Data shown Start Marker

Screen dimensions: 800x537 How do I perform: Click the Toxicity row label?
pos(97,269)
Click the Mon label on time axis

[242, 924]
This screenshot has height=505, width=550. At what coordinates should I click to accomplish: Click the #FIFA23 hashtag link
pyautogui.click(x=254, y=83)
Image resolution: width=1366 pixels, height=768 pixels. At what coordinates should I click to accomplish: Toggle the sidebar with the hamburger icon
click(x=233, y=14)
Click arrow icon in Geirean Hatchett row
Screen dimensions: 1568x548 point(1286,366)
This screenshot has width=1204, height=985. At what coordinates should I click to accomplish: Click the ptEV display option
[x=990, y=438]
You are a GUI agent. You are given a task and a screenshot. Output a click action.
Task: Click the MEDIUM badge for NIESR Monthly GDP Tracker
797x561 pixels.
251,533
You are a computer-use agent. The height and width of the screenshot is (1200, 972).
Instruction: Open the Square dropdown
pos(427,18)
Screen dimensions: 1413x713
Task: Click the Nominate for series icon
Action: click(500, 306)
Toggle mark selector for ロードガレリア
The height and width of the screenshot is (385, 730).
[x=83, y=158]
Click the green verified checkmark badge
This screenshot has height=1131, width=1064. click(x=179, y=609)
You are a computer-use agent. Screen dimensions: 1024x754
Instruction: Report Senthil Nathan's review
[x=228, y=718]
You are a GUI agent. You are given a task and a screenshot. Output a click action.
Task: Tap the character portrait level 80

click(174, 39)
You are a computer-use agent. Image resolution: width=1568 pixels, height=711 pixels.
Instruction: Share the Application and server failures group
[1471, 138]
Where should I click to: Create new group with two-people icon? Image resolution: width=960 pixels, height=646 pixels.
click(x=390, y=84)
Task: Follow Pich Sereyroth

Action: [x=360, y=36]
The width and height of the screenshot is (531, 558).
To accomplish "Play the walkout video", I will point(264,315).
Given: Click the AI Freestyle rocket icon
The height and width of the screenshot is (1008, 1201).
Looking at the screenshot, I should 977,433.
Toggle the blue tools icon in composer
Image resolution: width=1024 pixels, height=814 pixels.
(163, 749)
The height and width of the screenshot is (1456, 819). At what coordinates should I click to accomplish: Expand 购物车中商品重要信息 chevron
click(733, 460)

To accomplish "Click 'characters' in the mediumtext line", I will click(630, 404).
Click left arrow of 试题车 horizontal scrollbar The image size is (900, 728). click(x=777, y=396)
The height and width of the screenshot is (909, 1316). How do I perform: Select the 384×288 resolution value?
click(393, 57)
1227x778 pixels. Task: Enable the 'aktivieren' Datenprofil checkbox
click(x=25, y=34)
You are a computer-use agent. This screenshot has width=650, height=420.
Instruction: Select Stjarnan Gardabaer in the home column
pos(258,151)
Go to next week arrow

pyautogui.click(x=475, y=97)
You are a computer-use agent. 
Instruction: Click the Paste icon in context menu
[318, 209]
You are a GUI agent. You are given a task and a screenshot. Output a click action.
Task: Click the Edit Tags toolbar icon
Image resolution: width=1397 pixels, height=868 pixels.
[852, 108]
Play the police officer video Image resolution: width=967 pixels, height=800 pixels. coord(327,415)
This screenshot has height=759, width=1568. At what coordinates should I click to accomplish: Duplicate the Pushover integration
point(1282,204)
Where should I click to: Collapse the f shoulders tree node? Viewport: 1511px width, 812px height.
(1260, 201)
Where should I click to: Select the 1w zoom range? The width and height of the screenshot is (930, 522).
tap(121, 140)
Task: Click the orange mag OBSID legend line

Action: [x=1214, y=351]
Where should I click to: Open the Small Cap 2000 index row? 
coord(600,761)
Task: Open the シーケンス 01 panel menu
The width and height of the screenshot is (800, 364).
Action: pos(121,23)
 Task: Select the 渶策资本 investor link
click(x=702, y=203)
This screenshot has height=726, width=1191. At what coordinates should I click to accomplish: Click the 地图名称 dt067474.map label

Data shown End Marker

* [What to do]
Output every record without changing any wording.

* [Result of this task]
Screen dimensions: 800x537 How do I perform: Click the Toxicity row label?
pos(97,269)
Click the Mon label on time axis

[242, 924]
This screenshot has height=505, width=550. At what coordinates should I click to accomplish: Click the #FIFA23 hashtag link
pyautogui.click(x=254, y=83)
Image resolution: width=1366 pixels, height=768 pixels. At what coordinates should I click to accomplish: Toggle the sidebar with the hamburger icon
click(x=233, y=14)
Click arrow icon in Geirean Hatchett row
Screen dimensions: 1568x548 point(1286,366)
This screenshot has width=1204, height=985. At what coordinates should I click to accomplish: Click the ptEV display option
[x=990, y=438]
You are a GUI agent. You are given a task and a screenshot. Output a click action.
Task: Click the MEDIUM badge for NIESR Monthly GDP Tracker
797x561 pixels.
251,533
You are a computer-use agent. The height and width of the screenshot is (1200, 972).
Instruction: Open the Square dropdown
pos(427,18)
Screen dimensions: 1413x713
Task: Click the Nominate for series icon
Action: click(500, 306)
Toggle mark selector for ロードガレリア
The height and width of the screenshot is (385, 730).
[x=83, y=158]
Click the green verified checkmark badge
This screenshot has height=1131, width=1064. click(x=179, y=609)
You are a computer-use agent. Screen dimensions: 1024x754
Instruction: Report Senthil Nathan's review
[x=228, y=718]
You are a GUI agent. You are given a task and a screenshot. Output a click action.
Task: Tap the character portrait level 80

click(174, 39)
You are a computer-use agent. Image resolution: width=1568 pixels, height=711 pixels.
Instruction: Share the Application and server failures group
[1471, 138]
Where should I click to: Create new group with two-people icon? Image resolution: width=960 pixels, height=646 pixels.
click(x=390, y=84)
Task: Follow Pich Sereyroth

Action: [x=360, y=36]
The width and height of the screenshot is (531, 558).
To accomplish "Play the walkout video", I will point(264,315).
Given: Click the AI Freestyle rocket icon
The height and width of the screenshot is (1008, 1201).
Looking at the screenshot, I should 977,433.
Toggle the blue tools icon in composer
Image resolution: width=1024 pixels, height=814 pixels.
(163, 749)
The height and width of the screenshot is (1456, 819). At what coordinates should I click to accomplish: Expand 购物车中商品重要信息 chevron
click(733, 460)

To accomplish "Click 'characters' in the mediumtext line", I will click(630, 404).
Click left arrow of 试题车 horizontal scrollbar The image size is (900, 728). click(x=777, y=396)
The height and width of the screenshot is (909, 1316). How do I perform: Select the 384×288 resolution value?
click(393, 57)
1227x778 pixels. Task: Enable the 'aktivieren' Datenprofil checkbox
click(x=25, y=34)
You are a computer-use agent. This screenshot has width=650, height=420.
Instruction: Select Stjarnan Gardabaer in the home column
pos(258,151)
Go to next week arrow

pyautogui.click(x=475, y=97)
You are a computer-use agent. 
Instruction: Click the Paste icon in context menu
[318, 209]
You are a GUI agent. You are given a task and a screenshot. Output a click action.
Task: Click the Edit Tags toolbar icon
Image resolution: width=1397 pixels, height=868 pixels.
[852, 108]
Play the police officer video Image resolution: width=967 pixels, height=800 pixels. coord(327,415)
This screenshot has height=759, width=1568. At what coordinates should I click to accomplish: Duplicate the Pushover integration
point(1282,204)
Where should I click to: Collapse the f shoulders tree node? Viewport: 1511px width, 812px height.
(1260, 201)
Where should I click to: Select the 1w zoom range? The width and height of the screenshot is (930, 522).
tap(121, 140)
Task: Click the orange mag OBSID legend line

Action: [x=1214, y=351]
Where should I click to: Open the Small Cap 2000 index row? 
coord(600,761)
Task: Open the シーケンス 01 panel menu
The width and height of the screenshot is (800, 364).
Action: pos(121,23)
 Task: Select the 渶策资本 investor link
click(x=702, y=203)
This screenshot has height=726, width=1191. At what coordinates should I click to accomplish: Click the 地图名称 dt067474.map label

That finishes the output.